→ **Stored data**:
^^^^^^^^

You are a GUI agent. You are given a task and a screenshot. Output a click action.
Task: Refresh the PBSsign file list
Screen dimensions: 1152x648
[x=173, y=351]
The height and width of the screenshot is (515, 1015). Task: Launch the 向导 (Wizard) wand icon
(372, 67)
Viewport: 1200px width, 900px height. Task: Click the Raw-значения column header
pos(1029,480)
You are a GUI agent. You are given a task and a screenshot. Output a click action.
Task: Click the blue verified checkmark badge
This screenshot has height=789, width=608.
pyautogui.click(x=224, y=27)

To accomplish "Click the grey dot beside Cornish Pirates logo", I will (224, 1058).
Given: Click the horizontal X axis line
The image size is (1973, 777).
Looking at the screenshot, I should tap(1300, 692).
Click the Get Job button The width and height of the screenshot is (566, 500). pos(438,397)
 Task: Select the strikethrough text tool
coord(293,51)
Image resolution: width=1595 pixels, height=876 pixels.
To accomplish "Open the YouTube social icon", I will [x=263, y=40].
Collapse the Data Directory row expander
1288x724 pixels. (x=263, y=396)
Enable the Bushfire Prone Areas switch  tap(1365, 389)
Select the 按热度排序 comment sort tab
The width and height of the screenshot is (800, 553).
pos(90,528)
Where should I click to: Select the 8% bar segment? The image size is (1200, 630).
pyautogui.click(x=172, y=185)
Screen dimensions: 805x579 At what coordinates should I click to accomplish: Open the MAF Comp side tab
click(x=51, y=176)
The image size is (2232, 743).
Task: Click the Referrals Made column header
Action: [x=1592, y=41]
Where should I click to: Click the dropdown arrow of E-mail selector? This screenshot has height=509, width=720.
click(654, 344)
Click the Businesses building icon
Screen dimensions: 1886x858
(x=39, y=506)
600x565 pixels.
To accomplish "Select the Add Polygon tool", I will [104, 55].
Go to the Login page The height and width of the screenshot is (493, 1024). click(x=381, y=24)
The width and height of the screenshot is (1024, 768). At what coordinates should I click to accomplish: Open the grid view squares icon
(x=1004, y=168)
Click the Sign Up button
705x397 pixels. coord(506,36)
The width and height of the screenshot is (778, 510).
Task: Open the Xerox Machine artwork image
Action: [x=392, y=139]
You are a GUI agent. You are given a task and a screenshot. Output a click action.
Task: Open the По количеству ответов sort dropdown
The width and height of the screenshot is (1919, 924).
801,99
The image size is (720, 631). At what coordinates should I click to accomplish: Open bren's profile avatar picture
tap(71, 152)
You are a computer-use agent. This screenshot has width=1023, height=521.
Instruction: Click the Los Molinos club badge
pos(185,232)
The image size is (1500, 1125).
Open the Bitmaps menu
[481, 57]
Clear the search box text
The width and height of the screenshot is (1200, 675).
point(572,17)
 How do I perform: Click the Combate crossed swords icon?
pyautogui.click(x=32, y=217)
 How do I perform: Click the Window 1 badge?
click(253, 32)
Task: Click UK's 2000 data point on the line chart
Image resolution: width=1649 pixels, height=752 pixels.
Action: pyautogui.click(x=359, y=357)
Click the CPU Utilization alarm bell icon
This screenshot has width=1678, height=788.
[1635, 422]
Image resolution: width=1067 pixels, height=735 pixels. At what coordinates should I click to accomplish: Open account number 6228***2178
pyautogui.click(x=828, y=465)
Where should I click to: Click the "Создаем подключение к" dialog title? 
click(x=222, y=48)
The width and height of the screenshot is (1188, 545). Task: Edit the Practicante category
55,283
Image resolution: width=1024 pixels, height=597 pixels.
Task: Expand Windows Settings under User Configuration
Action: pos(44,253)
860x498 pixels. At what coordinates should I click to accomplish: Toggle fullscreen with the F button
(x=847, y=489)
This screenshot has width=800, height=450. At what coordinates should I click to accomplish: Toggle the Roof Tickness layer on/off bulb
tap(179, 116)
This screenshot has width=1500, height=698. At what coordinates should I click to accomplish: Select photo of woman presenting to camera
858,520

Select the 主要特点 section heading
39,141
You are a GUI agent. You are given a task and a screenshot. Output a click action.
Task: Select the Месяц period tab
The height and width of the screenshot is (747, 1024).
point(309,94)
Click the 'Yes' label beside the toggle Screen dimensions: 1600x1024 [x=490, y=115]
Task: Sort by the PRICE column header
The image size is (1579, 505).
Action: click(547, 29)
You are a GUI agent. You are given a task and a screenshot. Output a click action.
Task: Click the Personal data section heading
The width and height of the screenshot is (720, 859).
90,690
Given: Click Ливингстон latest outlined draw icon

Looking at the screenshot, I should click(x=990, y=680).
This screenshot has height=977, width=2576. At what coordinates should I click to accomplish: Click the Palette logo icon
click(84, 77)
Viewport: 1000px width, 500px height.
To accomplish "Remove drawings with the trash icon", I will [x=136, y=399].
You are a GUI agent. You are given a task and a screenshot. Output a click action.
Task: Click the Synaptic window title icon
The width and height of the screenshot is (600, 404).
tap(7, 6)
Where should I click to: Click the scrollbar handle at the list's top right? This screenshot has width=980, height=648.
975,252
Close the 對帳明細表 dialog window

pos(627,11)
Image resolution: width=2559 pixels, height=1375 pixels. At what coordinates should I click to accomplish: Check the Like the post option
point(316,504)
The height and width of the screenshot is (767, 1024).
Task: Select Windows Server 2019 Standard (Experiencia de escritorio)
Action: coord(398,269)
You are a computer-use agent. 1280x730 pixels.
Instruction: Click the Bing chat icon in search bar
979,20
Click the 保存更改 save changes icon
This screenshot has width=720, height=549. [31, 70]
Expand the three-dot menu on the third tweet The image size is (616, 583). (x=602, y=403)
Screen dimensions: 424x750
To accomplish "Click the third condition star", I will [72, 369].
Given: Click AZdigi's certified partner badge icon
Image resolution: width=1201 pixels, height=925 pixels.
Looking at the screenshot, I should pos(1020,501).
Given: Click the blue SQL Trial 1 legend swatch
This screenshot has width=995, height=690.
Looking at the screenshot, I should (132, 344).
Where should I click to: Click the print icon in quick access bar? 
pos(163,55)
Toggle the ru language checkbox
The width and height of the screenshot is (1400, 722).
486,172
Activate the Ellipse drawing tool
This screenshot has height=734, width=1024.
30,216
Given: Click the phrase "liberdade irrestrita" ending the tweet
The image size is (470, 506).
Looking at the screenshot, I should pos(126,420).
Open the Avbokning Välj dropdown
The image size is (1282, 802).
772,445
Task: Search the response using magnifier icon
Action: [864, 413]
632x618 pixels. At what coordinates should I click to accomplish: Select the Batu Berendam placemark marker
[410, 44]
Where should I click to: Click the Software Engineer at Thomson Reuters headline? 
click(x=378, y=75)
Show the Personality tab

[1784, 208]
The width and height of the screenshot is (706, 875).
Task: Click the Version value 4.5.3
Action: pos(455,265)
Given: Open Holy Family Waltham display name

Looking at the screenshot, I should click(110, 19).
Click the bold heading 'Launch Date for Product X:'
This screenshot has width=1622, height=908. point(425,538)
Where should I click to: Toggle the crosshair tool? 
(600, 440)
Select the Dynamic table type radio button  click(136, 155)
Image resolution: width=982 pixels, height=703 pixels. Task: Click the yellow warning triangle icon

^^^^^^^^

→ **Exercise objective**:
Lines that hold the word "third" are the ones to copy from the entries above.

→ **Result of the task**:
Expand the three-dot menu on the third tweet The image size is (616, 583). (x=602, y=403)
To accomplish "Click the third condition star", I will [72, 369].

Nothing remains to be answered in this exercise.